** GOAL **
Copy the records from the line that has "Open the drafts.focus.local list menu" through the line that has "pos(27,461)", swapping "Build Settings" for "Build Options" and changing nothing else. Leave the pictures out.

** PROVIDED ENTRIES **
━━━━━━━━━━━━━━━━━━━━━━━━━━━━━━

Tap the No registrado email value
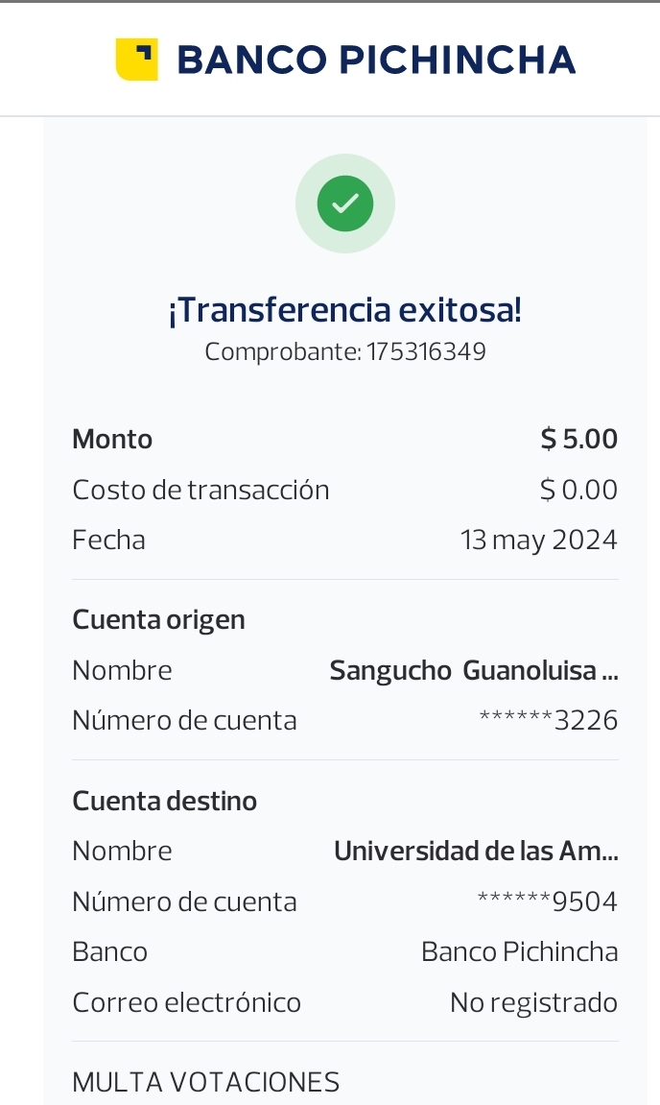Image resolution: width=660 pixels, height=1105 pixels. [533, 1002]
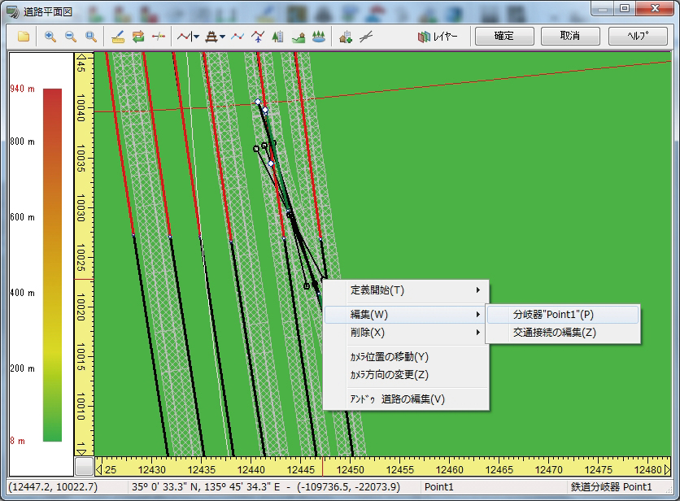
Task: Click the orange-green swap arrows icon
Action: (137, 37)

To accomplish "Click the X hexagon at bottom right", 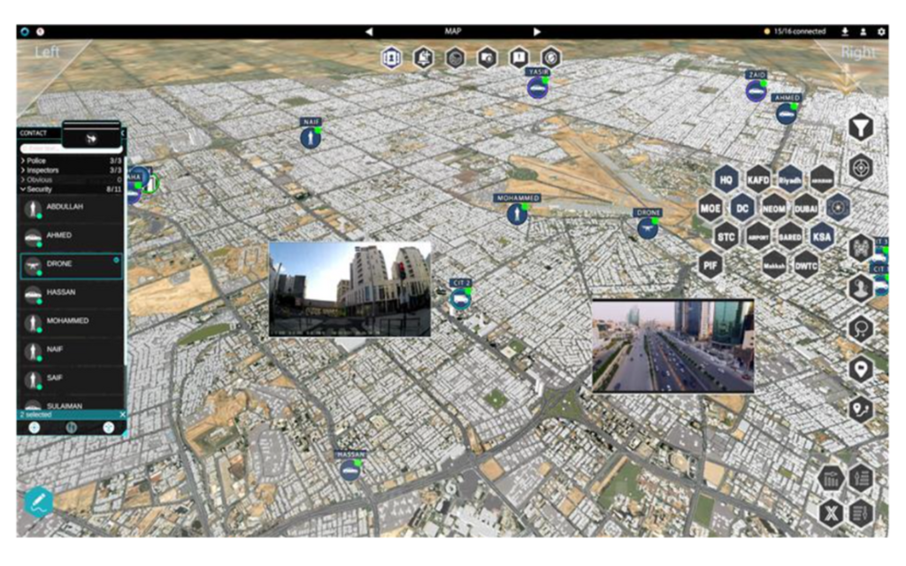I will point(830,511).
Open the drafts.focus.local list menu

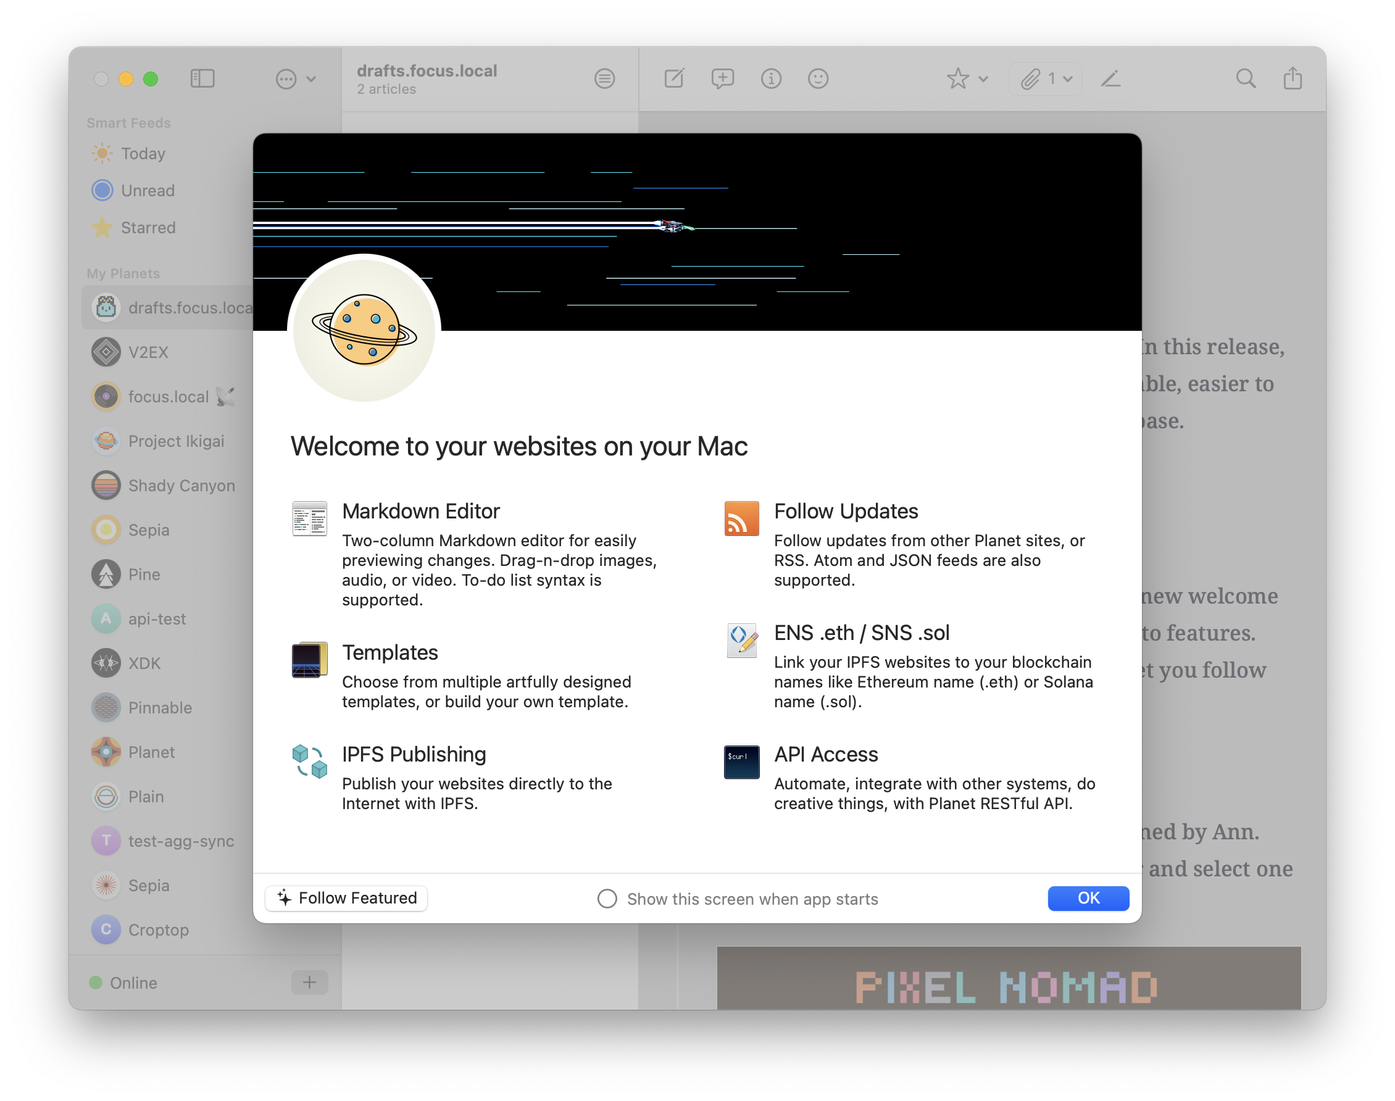click(605, 79)
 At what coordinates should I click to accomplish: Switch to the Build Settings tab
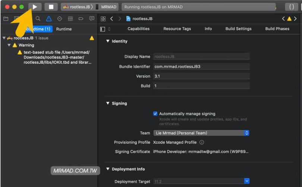click(238, 29)
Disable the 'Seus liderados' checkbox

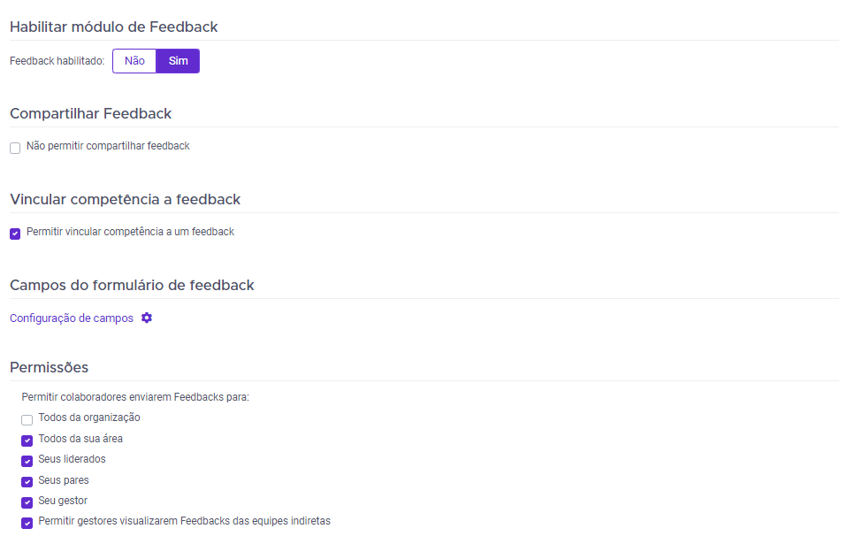pos(27,461)
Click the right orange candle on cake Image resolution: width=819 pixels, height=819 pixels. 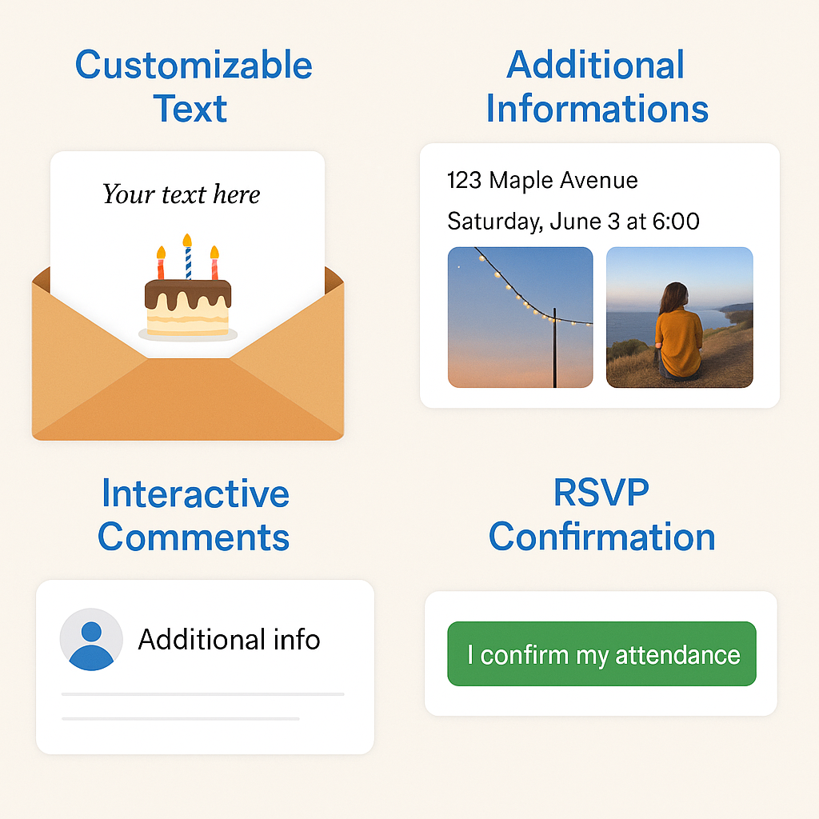pos(214,264)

━━━━━━━━━━━━━━━━━━━━━━━━━━━━━━

** EXERCISE OUTPUT **
Open the drafts.focus.local list menu

click(605, 79)
 At what coordinates should I click to accomplish: Switch to the Build Options tab
click(238, 29)
Disable the 'Seus liderados' checkbox

pos(27,461)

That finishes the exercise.